Kidderminster Health Concern

Independent Kidderminster Hospital and Health Concern

 

 

VIEWPOINT FOR 17 SEPTEMBER 2009
FROM DR. RICHARD TAYLOR

There is a welcome and exciting development affecting all the hospitals within our Acute Hospitals NHS Trust. 

Following the disasters at Stafford, perhaps helped by the recent Parliamentary Health Select Committee Report on Patient Safety and stimulated by the complaints about poor quality of care that I have passed on, the board of directors have appointed Dr. Steve Graystone, consultant anaesthetist, as Medical Director for Patient Safety with senior nurse, Ruth Mullett, who hopes to be appointed as his opposite number among nursing staff.

I had a useful meeting with them and the chief executive recently and was pleased to hear of their plans and determination to improve safety and hence quality of care where necessary throughout the Trust. 
I understand that 21st – 27th September is “Patient Safety First Week” throughout the NHS.

Dr. Graystone tells me: - “For patient safety week itself we have a number of initiatives planned to raise awareness of patient safety as our top priority and to check that we are as good as we think we are. We will be launching a Patient Safety Hotline and e-mail address where patients and their relatives and carers can draw the attention of the organization to issues that they feel are important regarding the safety of themselves or family members. This will not replace direct communication between the patients and their clinical team but will enable wider issues to be drawn to our attention.”
Also: -  “The board will be embarking on the first in a series of ‘Patient Safety Walkabouts’ where executive and non-executive board members will visit the ‘coal face’ of health care delivery and hear first hand the issues that the patients and clinical teams wish to see resolved to enhance the safety of the care they are endeavoring to deliver. The board and clinical teams will agree an action plan there and then, to address the issues discussed.” 
The first walkabout will take place at the Alexandra Hospital on 21st September. This measure alone will ensure that board members are aware of what is going on within their Trust. This was obviously not the case in Stafford and a major cause of the tragedies there.
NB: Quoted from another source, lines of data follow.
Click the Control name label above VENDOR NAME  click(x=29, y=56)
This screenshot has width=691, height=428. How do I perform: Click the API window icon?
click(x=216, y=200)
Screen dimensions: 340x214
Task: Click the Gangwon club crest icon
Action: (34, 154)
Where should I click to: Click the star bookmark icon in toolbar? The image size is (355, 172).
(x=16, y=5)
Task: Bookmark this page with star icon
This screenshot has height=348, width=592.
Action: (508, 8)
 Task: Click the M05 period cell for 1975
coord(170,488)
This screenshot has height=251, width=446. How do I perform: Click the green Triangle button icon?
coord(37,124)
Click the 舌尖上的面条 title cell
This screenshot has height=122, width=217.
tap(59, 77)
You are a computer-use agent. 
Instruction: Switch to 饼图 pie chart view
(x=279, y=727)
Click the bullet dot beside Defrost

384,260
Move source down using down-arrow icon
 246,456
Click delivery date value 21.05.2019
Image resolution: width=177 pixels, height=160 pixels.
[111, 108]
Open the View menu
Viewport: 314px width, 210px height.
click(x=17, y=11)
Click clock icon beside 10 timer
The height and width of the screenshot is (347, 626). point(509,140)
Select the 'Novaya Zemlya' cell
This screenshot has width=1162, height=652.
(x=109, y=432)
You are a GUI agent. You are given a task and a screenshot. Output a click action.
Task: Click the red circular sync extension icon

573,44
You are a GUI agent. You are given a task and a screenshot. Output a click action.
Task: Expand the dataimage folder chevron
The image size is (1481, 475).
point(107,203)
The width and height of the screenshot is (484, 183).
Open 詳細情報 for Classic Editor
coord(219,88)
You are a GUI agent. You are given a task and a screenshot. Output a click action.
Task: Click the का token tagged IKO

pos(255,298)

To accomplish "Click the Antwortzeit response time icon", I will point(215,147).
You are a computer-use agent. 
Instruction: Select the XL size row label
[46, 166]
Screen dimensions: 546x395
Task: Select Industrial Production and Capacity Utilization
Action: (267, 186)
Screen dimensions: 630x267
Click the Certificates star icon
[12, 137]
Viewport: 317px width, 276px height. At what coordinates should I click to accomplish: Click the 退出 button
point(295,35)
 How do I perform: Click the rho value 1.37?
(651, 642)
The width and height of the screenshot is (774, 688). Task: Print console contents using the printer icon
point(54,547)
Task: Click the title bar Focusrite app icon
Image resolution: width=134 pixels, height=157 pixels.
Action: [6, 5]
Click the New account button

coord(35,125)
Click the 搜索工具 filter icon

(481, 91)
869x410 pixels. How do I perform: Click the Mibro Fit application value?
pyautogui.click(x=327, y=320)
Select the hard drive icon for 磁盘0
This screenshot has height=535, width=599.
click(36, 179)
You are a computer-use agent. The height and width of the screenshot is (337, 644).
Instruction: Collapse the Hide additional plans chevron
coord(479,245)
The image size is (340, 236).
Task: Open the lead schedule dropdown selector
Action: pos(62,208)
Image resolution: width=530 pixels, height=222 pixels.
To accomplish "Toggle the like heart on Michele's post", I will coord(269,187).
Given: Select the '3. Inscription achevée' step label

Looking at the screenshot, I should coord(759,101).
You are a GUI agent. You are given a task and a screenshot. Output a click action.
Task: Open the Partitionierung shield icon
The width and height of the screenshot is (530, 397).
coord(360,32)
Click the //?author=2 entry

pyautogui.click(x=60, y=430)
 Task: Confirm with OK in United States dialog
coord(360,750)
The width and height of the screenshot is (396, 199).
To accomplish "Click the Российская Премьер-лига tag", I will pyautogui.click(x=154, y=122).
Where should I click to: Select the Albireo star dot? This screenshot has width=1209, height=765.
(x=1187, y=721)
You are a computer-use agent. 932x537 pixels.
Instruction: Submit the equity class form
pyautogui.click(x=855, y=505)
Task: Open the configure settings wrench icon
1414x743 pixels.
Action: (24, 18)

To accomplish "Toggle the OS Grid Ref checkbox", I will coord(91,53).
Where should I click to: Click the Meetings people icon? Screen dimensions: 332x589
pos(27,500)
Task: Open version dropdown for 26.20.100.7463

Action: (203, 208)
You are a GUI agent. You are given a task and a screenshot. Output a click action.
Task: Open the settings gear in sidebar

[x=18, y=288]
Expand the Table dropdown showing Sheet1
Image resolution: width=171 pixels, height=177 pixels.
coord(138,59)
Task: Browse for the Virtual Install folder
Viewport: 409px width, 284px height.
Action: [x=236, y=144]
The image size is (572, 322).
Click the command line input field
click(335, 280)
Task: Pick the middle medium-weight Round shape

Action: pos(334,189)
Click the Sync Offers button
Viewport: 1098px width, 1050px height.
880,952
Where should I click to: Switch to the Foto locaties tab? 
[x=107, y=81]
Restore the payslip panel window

Clinical teams are already hard at work on improving safety in two key areas. 

  1. One is managing the 'deteriorating patient'. For this they have produced an observation and pain management chart that when filled in correctly will alert staff to the need for a senior or specialist opinion about the patient whose deterioration has been recognized.

  2. The other is in the operating theatre to ensure that mistakes that should never ever happen, and yet still do in all hospitals, such as an operation on the wrong site or side, cannot occur. Additional checks and levels of communication between teams and team members, backed by the World Health Organisation are being introduced across the Trust.

To me these developments are very exciting as they show that the Trust is determined to improve safety and quality of care. I will acknowledge improvement when the complaints I receive, so often a result of poor communication and lack of continuity of care in Worcester, cease.